__TASK DESCRIPTION__: Take from the records below each line that holds "agent".
==== THE INPUT ====
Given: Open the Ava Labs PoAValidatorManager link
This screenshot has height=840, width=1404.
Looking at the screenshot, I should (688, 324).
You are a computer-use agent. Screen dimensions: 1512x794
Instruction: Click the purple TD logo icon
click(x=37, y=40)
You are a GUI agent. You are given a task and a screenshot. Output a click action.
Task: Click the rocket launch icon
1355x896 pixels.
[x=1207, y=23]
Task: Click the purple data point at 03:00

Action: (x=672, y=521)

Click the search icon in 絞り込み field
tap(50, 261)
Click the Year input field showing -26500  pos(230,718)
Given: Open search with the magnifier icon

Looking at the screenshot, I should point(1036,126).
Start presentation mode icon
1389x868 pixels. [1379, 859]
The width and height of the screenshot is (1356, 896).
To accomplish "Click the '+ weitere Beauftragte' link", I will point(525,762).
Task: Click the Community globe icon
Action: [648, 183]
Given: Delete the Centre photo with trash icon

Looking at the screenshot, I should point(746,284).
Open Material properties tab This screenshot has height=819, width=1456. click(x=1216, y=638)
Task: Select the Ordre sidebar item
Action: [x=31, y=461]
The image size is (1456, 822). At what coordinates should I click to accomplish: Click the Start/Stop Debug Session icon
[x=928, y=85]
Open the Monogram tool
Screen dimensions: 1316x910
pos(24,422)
====
__TASK OUTPUT__:
You are a computer-use agent. Screen dimensions: 1512x794
You are a GUI agent. You are given a task and a screenshot. Output a click action.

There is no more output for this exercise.